Let’s all run 26.2 miles. Who thought of that? There is a lot of myth, legend, and even some facts around the marathon distance of 26.2 miles. Legend has it that a Greek runner named Pheidippides ran from Marathon to Athens to spread the word of a great victory over the Persians.
This was, supposedly, about 26 miles. One wonders if there would be such a thing as a marathon today if Pheidippides had ridden a horse, or tweeted about the victory?
Fortunately for us, he ran to Athens. Unfortunately for him he keeled over dead once he got there. Despite the guy that invented the marathon dying at the end, for some reason we all think it’s a good idea and continue running 26 miles. Well, really 26.2 miles. How did we get the arbitrary .2? In a more fuzzy bit of marathon history supposedly at the 1908 Olympics in London, Queen Alexandra requested that the marathon begin near Windsor Castle so that her precious crown jewels could watch from the nursery. I’m sure they were fascinated . . or chewing on the royal drapes. Regardless, the standard distance for the modern marathon became 26.2 miles. And that pesky “.2” matters. Trust me when I tell you it seems like an eternity to go .2 miles after passing the 26 mile mark.

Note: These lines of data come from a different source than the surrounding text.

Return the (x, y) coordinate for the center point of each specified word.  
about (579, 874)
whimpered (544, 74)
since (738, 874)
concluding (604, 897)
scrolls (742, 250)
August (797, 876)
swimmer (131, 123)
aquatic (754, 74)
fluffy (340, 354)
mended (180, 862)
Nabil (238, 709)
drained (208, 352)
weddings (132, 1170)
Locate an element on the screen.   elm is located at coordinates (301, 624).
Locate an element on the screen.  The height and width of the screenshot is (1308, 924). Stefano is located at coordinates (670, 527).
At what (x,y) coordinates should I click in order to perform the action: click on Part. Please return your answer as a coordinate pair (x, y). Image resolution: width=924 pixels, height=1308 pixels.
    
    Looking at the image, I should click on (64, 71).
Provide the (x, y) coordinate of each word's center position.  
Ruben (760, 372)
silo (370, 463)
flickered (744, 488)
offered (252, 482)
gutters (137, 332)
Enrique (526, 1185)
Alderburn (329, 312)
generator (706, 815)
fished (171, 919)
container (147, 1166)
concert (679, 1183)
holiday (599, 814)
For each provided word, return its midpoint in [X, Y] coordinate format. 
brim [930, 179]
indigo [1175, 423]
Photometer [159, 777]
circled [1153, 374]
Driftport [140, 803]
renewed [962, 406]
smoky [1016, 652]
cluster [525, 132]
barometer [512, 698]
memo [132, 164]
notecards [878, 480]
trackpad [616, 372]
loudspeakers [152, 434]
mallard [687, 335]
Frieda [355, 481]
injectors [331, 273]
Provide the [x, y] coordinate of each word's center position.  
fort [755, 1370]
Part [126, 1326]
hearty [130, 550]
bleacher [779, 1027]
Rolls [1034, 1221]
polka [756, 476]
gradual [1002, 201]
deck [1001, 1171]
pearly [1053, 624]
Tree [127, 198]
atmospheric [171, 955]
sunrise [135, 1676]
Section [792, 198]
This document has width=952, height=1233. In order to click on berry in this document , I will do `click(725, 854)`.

Next week I will be participating in the 121st running of the Boston marathon. It will be my second Boston. I “ran” last year if you count completely falling apart at the halfway point as running. I had already planned not to try to be fast this year. As if to make sure, Mother Nature hurled a groin-pulling, heavy, icy snow and a lovely virus at me for the last month of training. I’ll be heading to Boston next week trained well enough to perhaps rent a Boston Bike share bike
and soft pedal from one Dunkin’ Donuts to the next as long as I stop for a break partway. Regardless, I will board the bus to Hopkinton Monday morning and mosey my way back to Boyleston street soaking up the glorious atmosphere of Patriot’s Day in Boston.
I was amazed last year by the festival that is the Boston Marathon. I have never experienced a town where everyone was so welcoming and so excited about the race. Most places, everyone just complains about the inconvenience of closed roads. Indeed there are not really new big races in metropolitan areas due to cost and complaints by residents. I can only imagine if the Boston Marathon hadn’t been organized over 100 years ago. I can picture how the conversation between the City Council and the Boston Athletic Association if the race were first proposed today. (I’m imagining the Scopes Monkey Trial here.)
City Counil: “You want to do what”!?
BAA: “We want to close a major road into the city, and the roads and T around the downtown shopping area of the city on the holiday so we can have a foot race”.
City Council: “HAHAHAHAHAHAHAHAHAHAHAHA!”
We are fortunate that, 121 years ago, the foundation of the race was built and today you couldn’t get rid of the Boston Marathon if you wanted to. I’m looking forward to running it again!